## EXERCISE
Return every one of the items below line for line, unchanged.

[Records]
· · ·

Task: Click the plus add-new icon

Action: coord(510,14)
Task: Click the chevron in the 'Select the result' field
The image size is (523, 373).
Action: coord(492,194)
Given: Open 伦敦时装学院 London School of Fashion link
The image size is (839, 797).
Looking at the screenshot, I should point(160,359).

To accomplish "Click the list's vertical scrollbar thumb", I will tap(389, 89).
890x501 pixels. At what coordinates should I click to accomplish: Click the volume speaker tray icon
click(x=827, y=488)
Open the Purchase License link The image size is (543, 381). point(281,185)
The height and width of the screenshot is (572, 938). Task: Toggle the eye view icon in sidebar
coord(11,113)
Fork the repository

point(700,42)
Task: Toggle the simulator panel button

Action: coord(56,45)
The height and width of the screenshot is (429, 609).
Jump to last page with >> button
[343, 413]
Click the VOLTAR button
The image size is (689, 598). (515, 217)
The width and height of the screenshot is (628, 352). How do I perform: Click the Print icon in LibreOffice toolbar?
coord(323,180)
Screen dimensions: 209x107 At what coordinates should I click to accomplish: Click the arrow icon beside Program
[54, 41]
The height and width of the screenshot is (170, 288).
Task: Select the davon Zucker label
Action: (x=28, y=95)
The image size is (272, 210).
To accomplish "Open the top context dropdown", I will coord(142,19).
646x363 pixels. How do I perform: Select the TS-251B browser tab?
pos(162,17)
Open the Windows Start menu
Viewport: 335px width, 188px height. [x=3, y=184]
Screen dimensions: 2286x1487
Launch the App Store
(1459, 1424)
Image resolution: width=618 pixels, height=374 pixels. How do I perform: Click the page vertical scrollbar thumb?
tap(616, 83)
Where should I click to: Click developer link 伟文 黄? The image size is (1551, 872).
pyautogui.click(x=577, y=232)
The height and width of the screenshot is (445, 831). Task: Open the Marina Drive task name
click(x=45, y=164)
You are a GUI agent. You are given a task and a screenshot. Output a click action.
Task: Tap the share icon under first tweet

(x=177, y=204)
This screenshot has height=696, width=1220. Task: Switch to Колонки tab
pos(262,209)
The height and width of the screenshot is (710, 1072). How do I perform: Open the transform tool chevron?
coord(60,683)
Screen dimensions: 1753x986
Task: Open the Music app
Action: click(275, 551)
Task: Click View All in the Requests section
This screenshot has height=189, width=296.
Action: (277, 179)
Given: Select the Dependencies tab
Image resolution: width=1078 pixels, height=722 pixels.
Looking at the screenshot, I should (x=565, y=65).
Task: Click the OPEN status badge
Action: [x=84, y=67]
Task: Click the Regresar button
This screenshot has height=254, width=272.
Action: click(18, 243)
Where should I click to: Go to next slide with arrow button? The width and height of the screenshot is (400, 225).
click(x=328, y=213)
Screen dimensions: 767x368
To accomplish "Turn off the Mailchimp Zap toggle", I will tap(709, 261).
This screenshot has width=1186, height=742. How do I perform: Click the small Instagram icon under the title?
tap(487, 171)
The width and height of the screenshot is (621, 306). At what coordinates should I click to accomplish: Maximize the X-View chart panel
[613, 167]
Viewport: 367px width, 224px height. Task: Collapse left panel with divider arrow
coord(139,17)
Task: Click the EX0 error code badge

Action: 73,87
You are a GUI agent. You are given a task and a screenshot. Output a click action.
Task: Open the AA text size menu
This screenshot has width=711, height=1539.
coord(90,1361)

· · ·

## FINAL RESULT
Task: Click the plus add-new icon

Action: coord(510,14)
Task: Click the chevron in the 'Select the result' field
The image size is (523, 373).
Action: coord(492,194)
Given: Open 伦敦时装学院 London School of Fashion link
The image size is (839, 797).
Looking at the screenshot, I should point(160,359).

To accomplish "Click the list's vertical scrollbar thumb", I will tap(389, 89).
890x501 pixels. At what coordinates should I click to accomplish: Click the volume speaker tray icon
click(x=827, y=488)
Open the Purchase License link The image size is (543, 381). point(281,185)
The height and width of the screenshot is (572, 938). Task: Toggle the eye view icon in sidebar
coord(11,113)
Fork the repository

point(700,42)
Task: Toggle the simulator panel button

Action: coord(56,45)
The height and width of the screenshot is (429, 609).
Jump to last page with >> button
[343, 413]
Click the VOLTAR button
The image size is (689, 598). (515, 217)
The width and height of the screenshot is (628, 352). How do I perform: Click the Print icon in LibreOffice toolbar?
coord(323,180)
Screen dimensions: 209x107 At what coordinates should I click to accomplish: Click the arrow icon beside Program
[54, 41]
The height and width of the screenshot is (170, 288).
Task: Select the davon Zucker label
Action: (x=28, y=95)
The image size is (272, 210).
To accomplish "Open the top context dropdown", I will coord(142,19).
646x363 pixels. How do I perform: Select the TS-251B browser tab?
pos(162,17)
Open the Windows Start menu
Viewport: 335px width, 188px height. [x=3, y=184]
Screen dimensions: 2286x1487
Launch the App Store
(1459, 1424)
Image resolution: width=618 pixels, height=374 pixels. How do I perform: Click the page vertical scrollbar thumb?
tap(616, 83)
Where should I click to: Click developer link 伟文 黄? The image size is (1551, 872).
pyautogui.click(x=577, y=232)
The height and width of the screenshot is (445, 831). Task: Open the Marina Drive task name
click(x=45, y=164)
You are a GUI agent. You are given a task and a screenshot. Output a click action.
Task: Tap the share icon under first tweet

(x=177, y=204)
This screenshot has height=696, width=1220. Task: Switch to Колонки tab
pos(262,209)
The height and width of the screenshot is (710, 1072). How do I perform: Open the transform tool chevron?
coord(60,683)
Screen dimensions: 1753x986
Task: Open the Music app
Action: click(275, 551)
Task: Click View All in the Requests section
This screenshot has height=189, width=296.
Action: (277, 179)
Given: Select the Dependencies tab
Image resolution: width=1078 pixels, height=722 pixels.
Looking at the screenshot, I should (x=565, y=65).
Task: Click the OPEN status badge
Action: [x=84, y=67]
Task: Click the Regresar button
This screenshot has height=254, width=272.
Action: click(18, 243)
Where should I click to: Go to next slide with arrow button? The width and height of the screenshot is (400, 225).
click(x=328, y=213)
Screen dimensions: 767x368
To accomplish "Turn off the Mailchimp Zap toggle", I will tap(709, 261).
This screenshot has width=1186, height=742. How do I perform: Click the small Instagram icon under the title?
tap(487, 171)
The width and height of the screenshot is (621, 306). At what coordinates should I click to accomplish: Maximize the X-View chart panel
[613, 167]
Viewport: 367px width, 224px height. Task: Collapse left panel with divider arrow
coord(139,17)
Task: Click the EX0 error code badge

Action: 73,87
You are a GUI agent. You are given a task and a screenshot. Output a click action.
Task: Open the AA text size menu
This screenshot has width=711, height=1539.
coord(90,1361)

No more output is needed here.